Why wireless usually doesn’t work – and what we will do about it.
First of all, never forget that marketers sell us wireless statistics, in a one-up game of showmanship. Advertising theoretical wireless speeds to the end consumer is a little misleading – most of us are not standing within a few feet of the wireless router in a Farday cage that is blocking all neighboring electro-magnetic fields. That scenario also assumes we have a client with a wireless radio that is also able to transmit at those speeds. Only certain very high end devices have the latest and greatest wireless cards, with the rest of us just dreaming of these “advertised” speeds.
In a perfect scenario, sitting about 10 feet from a wireless router with no obstructions, a single high quality device will generally transmit and receive at one-third two two-thirds of the PHY rate for the channel it is connected to, multiplied by the number of MIMO streams it can transmit on. For a real world example, an iPhone 7 has a 2×2 MIMO 802.11AC wireless chip. With the chip maker advertising a rate of 876Mbps PHY rate at 80Mhz channel width, the maximum speeds for this phone will fall between 300Mbps and 450 Mbps in a testing scenario.
But this is further complicated – wireless data rates are dependent upon the number of clients connected. If you are the only one connected – you get the whole pie. But with proliferation of smart devices, the number of devices to any AP at one time can rapidly slice that pie up into smaller pieces.
The other thing to be aware of with wireless is interference. Interference is similar to polite conversations in a room. The wireless point that is hearing a conversation from a neighbor will wait for their turn to broadcast. You then have competing access points taking turns, and thus slowing down their transfer rates.
Spectrum is also another complicator – wireless originally broadcasted within the 2.4GHz spectrum, with 11 channels. Unfortunately, because of the width and the “bleed over” of these channels, we really only have 3 useable channels in the 2.4GHz spectrum (1,6,11). This causes a lot of interference, and destroys transmission rates. Fortunately, most devices and access points are now capable of utilizing the 5GHz spectrum. This has much better channel control, and the ability to limit the channel widths and “bleed over”. The 5GHz spectrum allows us to have up to nine channels in the standard frequencies, and an additional sixteen channels in the expanded DFS spectrum.
The common method normally seen in deployments is to centralize access points to cover areas, and to broadcast enough power to cover these areas, in both spectrums. This is not efficient – there is interference between channels, interference caused by structures, and devices may not have the power to transmit back. All of this degrades performance and the user experience.
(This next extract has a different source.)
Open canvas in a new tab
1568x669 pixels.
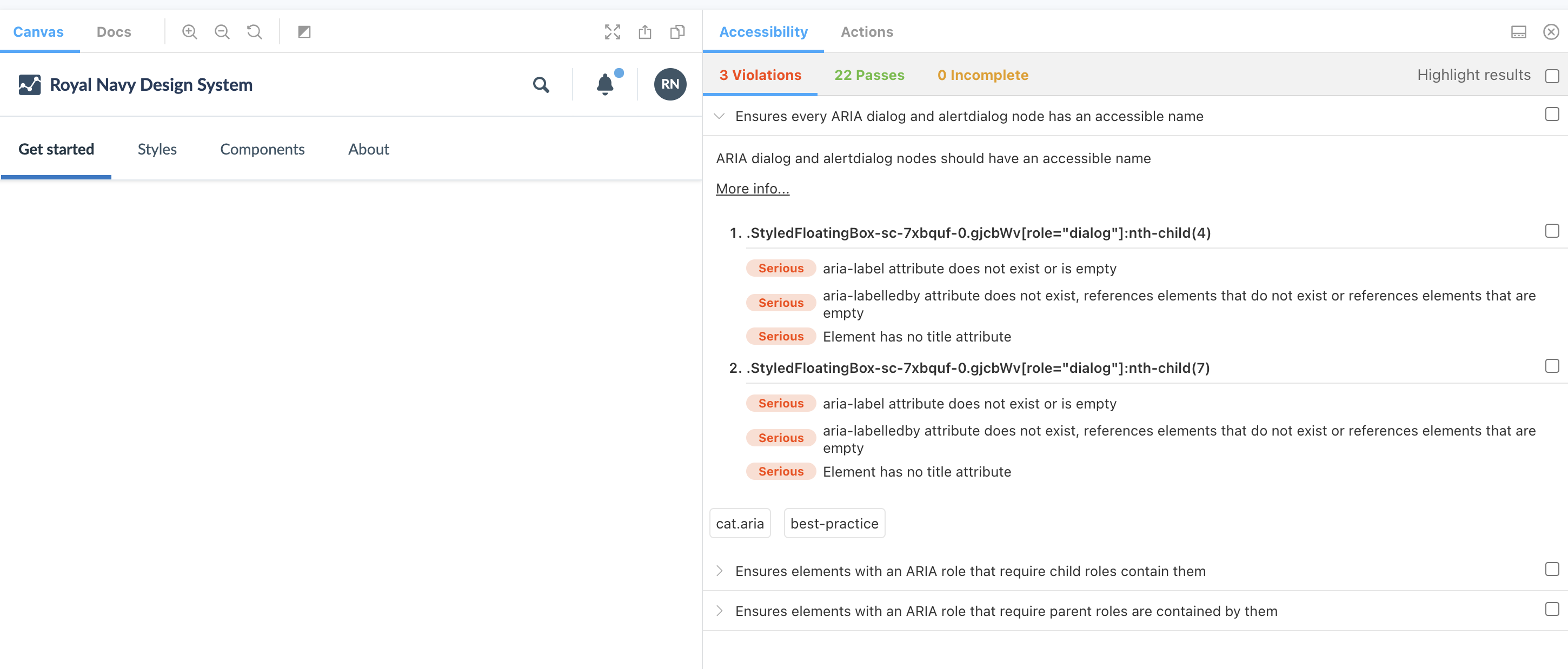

The better method is to eliminate the usage of the 2.4GHz spectrum as much as possible, and have a higher density of devices only using the 5GHz spectrum, and beaming at lower power levels. The only need for the 2.4GHz spectrum is to allow older devices to connect to the wireless.
The other item to take in consideration is the channel width. Narrowing down the channel widths does decrease bandwidth rates, but also decreases interference. Remember that interference from a neighbor on the same channel forces the access points to take turns, dramatically decreasing performance. Wireless design and performance must address interference, through limited power output and narrower channel width.